WHAT IS REQUIRED: In the listing that follows, the lines starting at the one containing "You are a GUI" and ending at the one containing "Viewport: 1272px width, 915px height." are to be returned exactly, both boundary lines included, and no others.

DATA LISTING:
==*==
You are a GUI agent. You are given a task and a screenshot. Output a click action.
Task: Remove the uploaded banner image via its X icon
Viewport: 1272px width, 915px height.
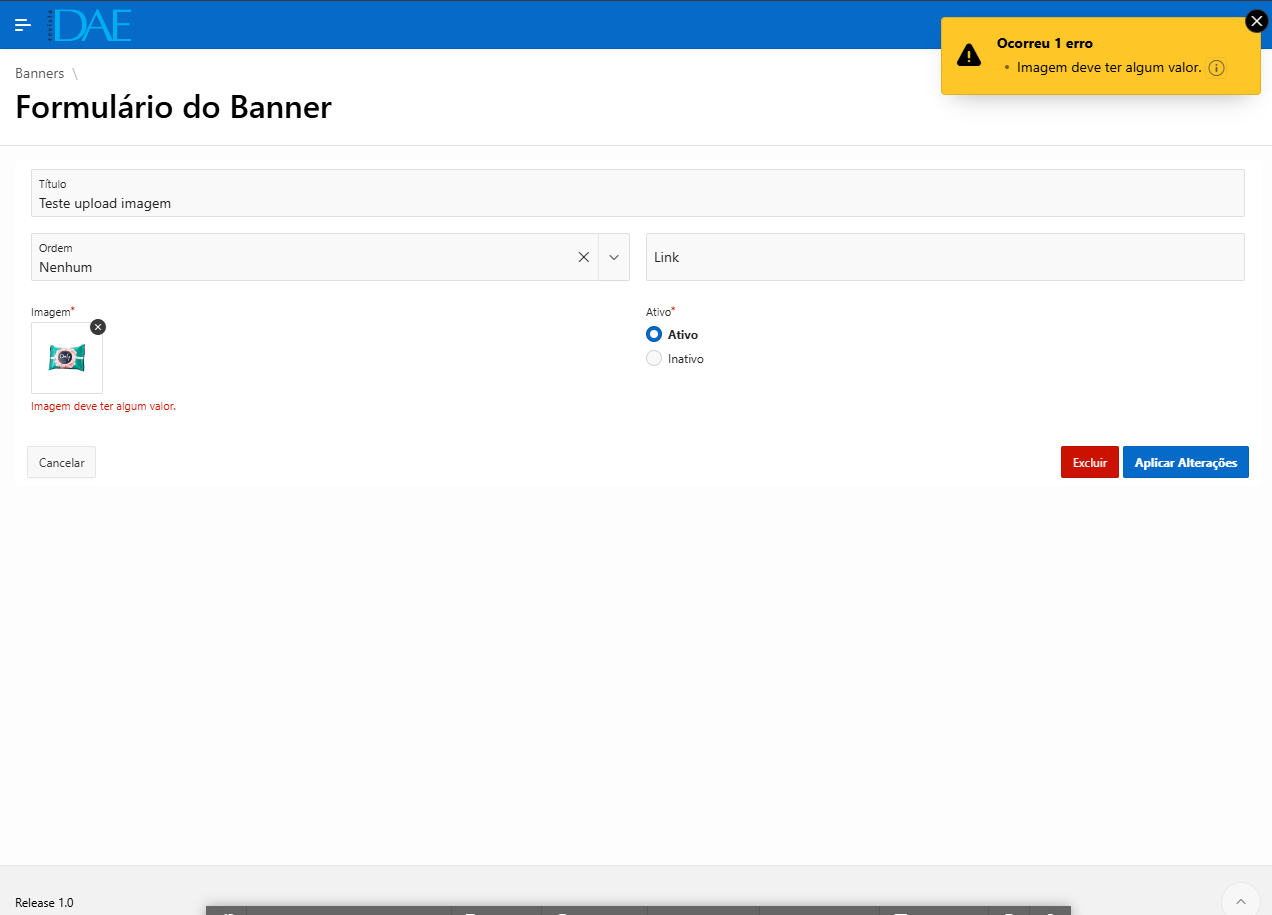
==*==
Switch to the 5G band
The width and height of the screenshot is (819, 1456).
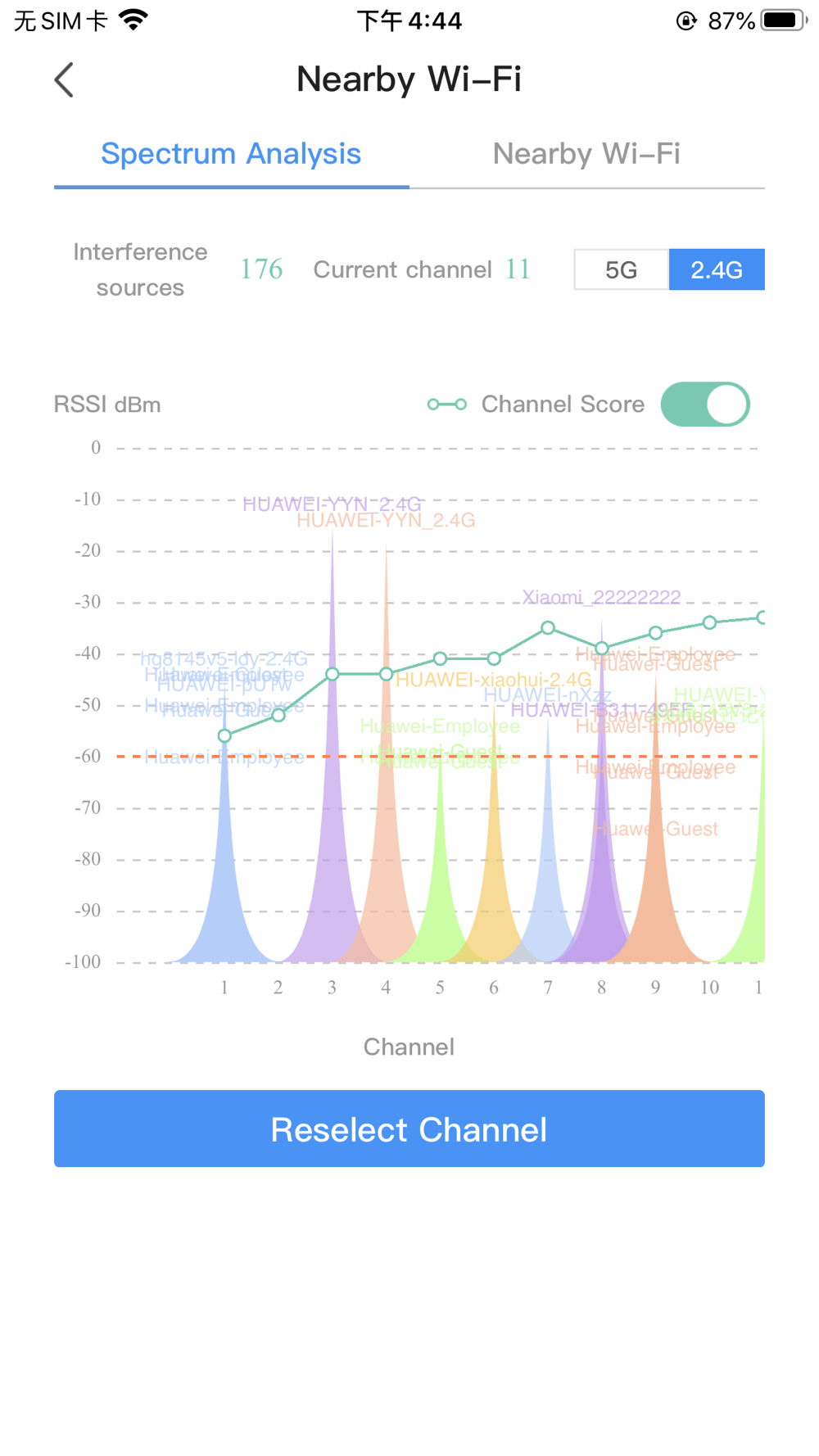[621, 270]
==*==
RESULT:
You are a GUI agent. You are given a task and a screenshot. Output a click action.
Task: Remove the uploaded banner image via its X icon
Viewport: 1272px width, 915px height.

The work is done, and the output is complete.